These are the reasons business has lost confidence in this Government. The odd grant here and there will not restore it.
Business is becoming increasingly global, even in small-scale enterprises. And businesspeople are not stupid. Those who travel extensively see the direction in which virtually all developed countries are heading. That is not the direction Labour is taking.
New Zealanders could be excused for believing Labour's "third way" pre-election talk.
Like Mr Ullrich, they could be excused for thinking this Government would be in the mainstream of modern social democratic thought. They do not deserve to be told the Government has a non-negotiable mandate every time it introduces a 1970s-style policy.
The Government does not yet appear to have come to grips with the fact the sovereignty of a modern state is much more limited than it was when New Zealand last had a similar left-wing government, in the early 1970s.

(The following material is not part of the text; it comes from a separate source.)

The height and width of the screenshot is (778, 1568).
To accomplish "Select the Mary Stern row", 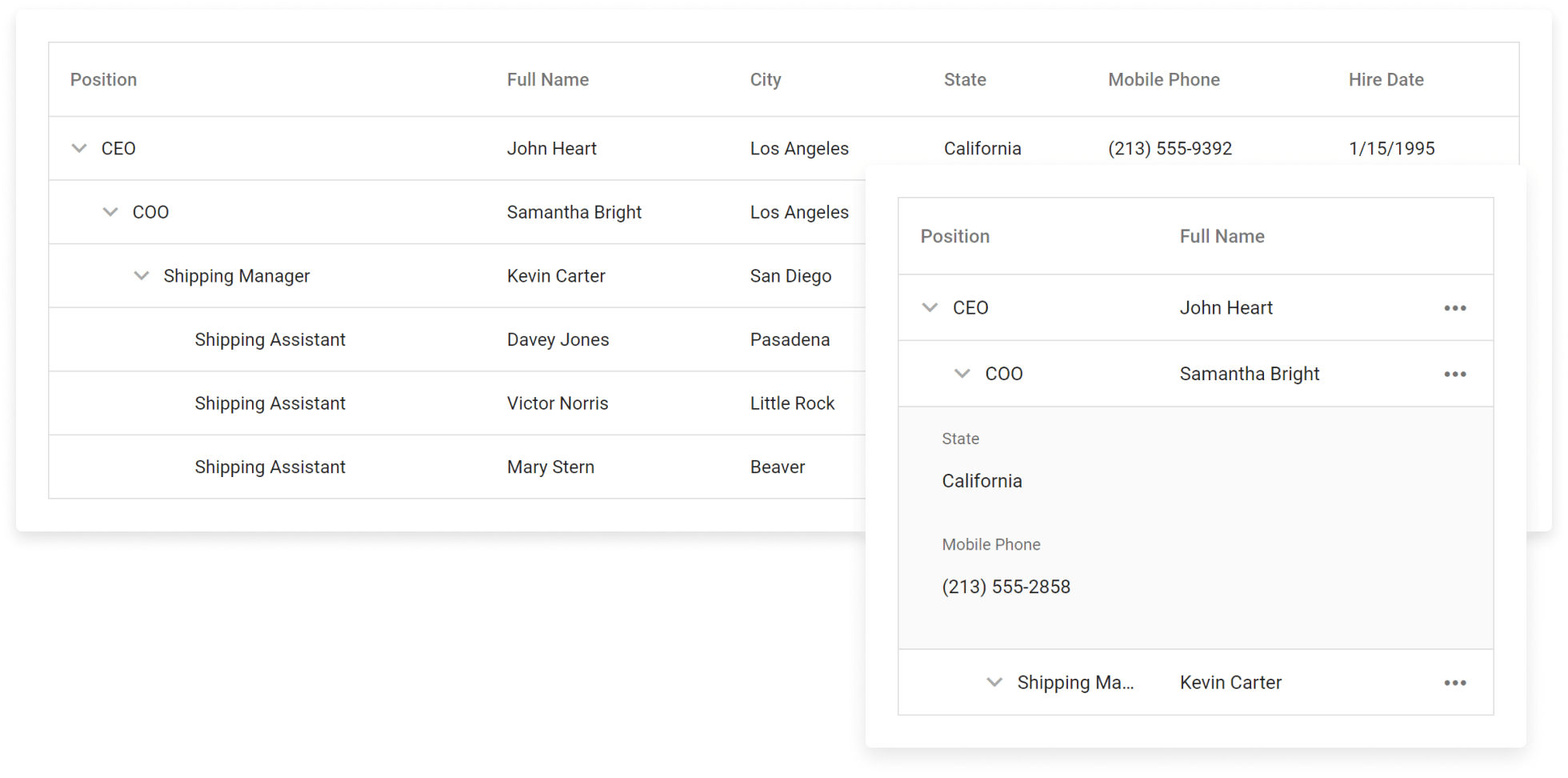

Back then, if ministers of finance thought the dollar was too low, they would simply decree that its value be higher; if inflation was getting out of hand, they could impose a price and incomes freeze; if the balance of payments was going into the red, they would stop issuing import licences.
Dr Cullen has none of those tools at his disposal. The Government will have to rethink its attitude to business or resign itself to becoming this generation's one-term lesson in socialism.
* Daniel Silva is secretary of the Importers Institute.
<i>Dialogue:</i> Government will have to rethink business policy
AdvertisementAdvertise with NZME.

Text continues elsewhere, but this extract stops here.